_OBJECTIVE_
Rewrite the records from the line containing "800x361 pixels. How" through the line containing "coord(521,81)", changing "dropdown" to "menu" and leaving everything else as it is.

* BEGIN STORED RECORDS *

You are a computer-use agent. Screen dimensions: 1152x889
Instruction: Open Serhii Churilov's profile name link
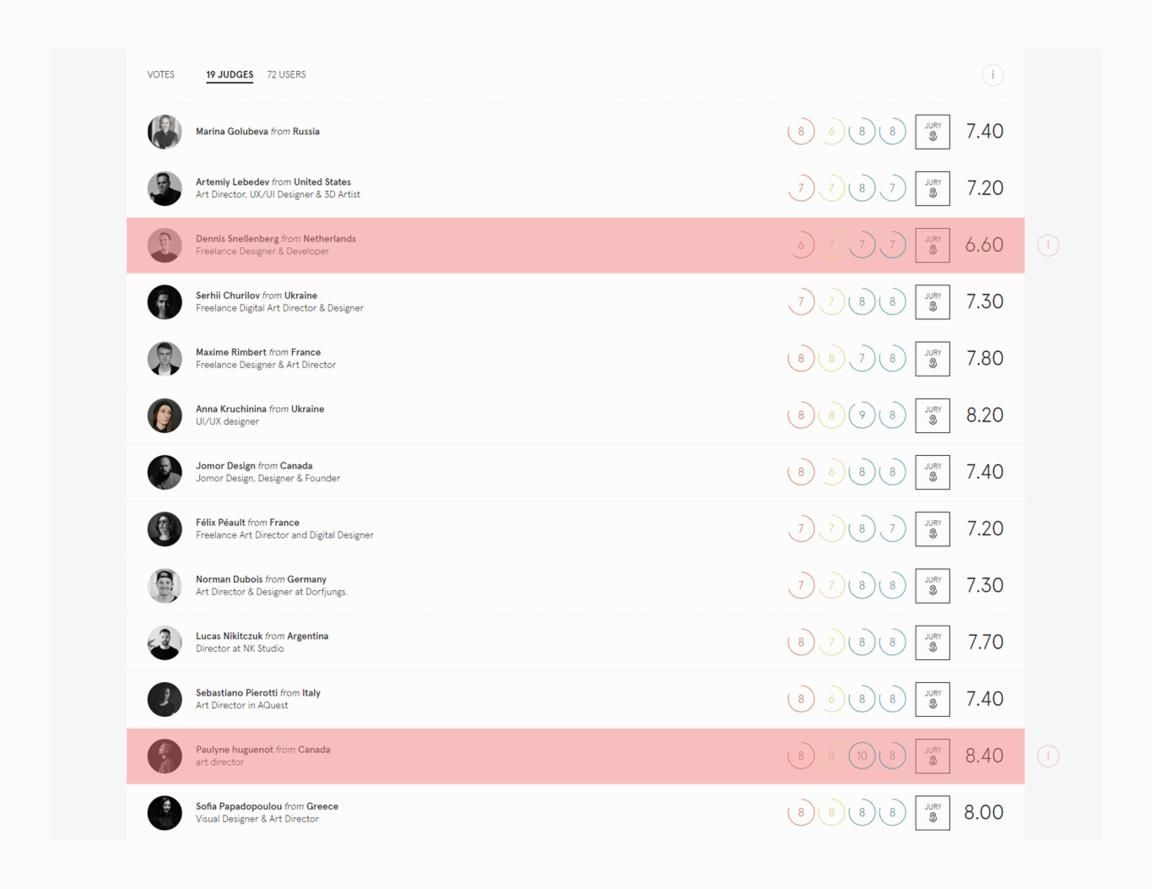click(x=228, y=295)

* END STORED RECORDS *
* BEGIN STORED RECORDS *

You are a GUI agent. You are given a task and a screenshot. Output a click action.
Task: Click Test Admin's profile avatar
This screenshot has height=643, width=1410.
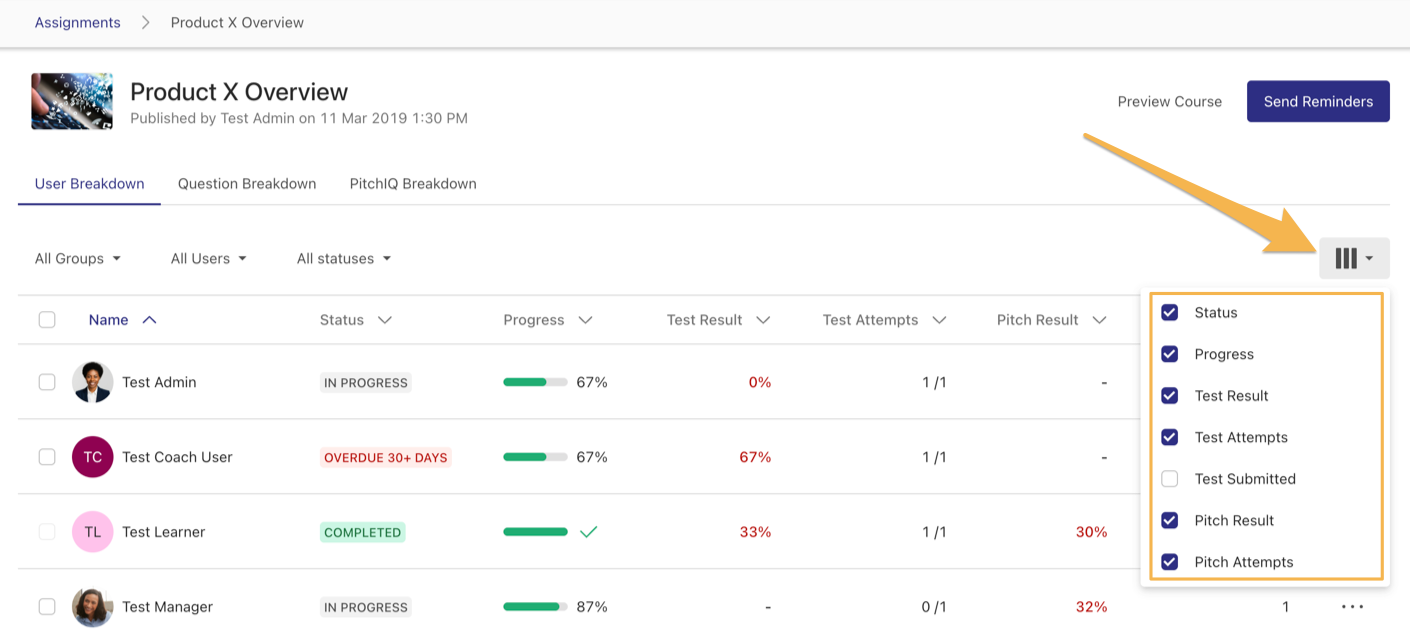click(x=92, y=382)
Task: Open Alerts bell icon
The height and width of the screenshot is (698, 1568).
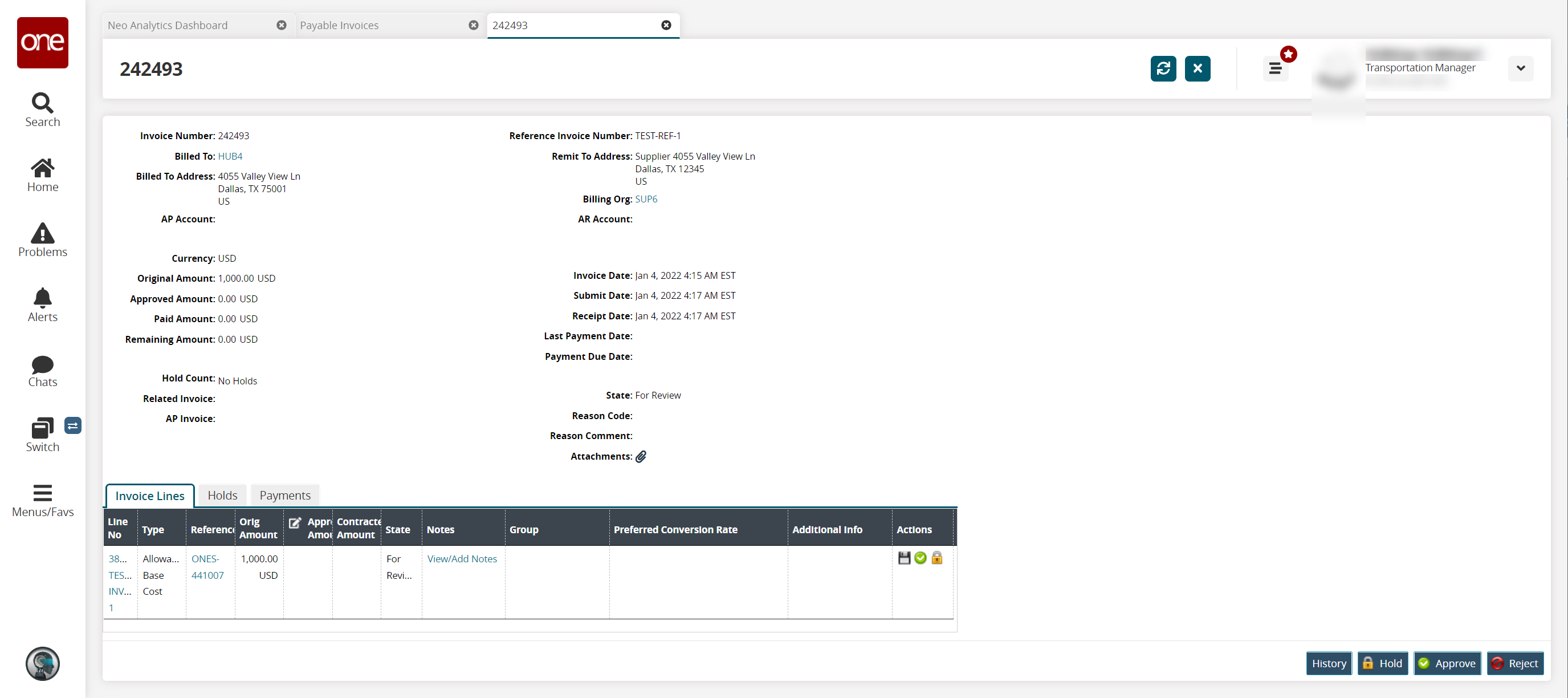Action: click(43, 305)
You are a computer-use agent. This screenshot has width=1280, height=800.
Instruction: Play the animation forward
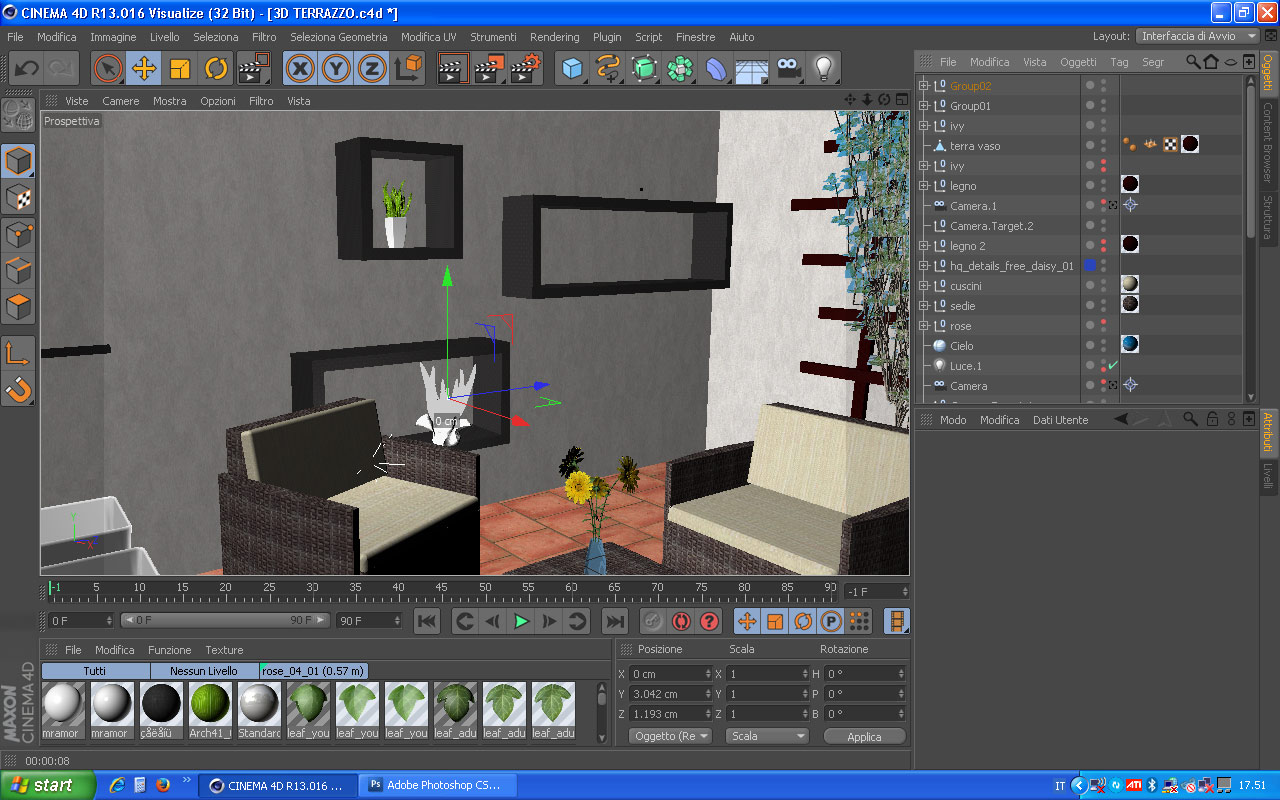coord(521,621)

* END STORED RECORDS *
* BEGIN STORED RECORDS *

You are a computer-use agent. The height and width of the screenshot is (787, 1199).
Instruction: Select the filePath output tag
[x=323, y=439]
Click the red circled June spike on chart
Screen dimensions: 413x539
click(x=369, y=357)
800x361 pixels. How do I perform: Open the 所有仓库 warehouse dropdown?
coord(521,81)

* END STORED RECORDS *

_EXERCISE ANSWER_
800x361 pixels. How do I perform: Open the 所有仓库 warehouse menu?
coord(521,81)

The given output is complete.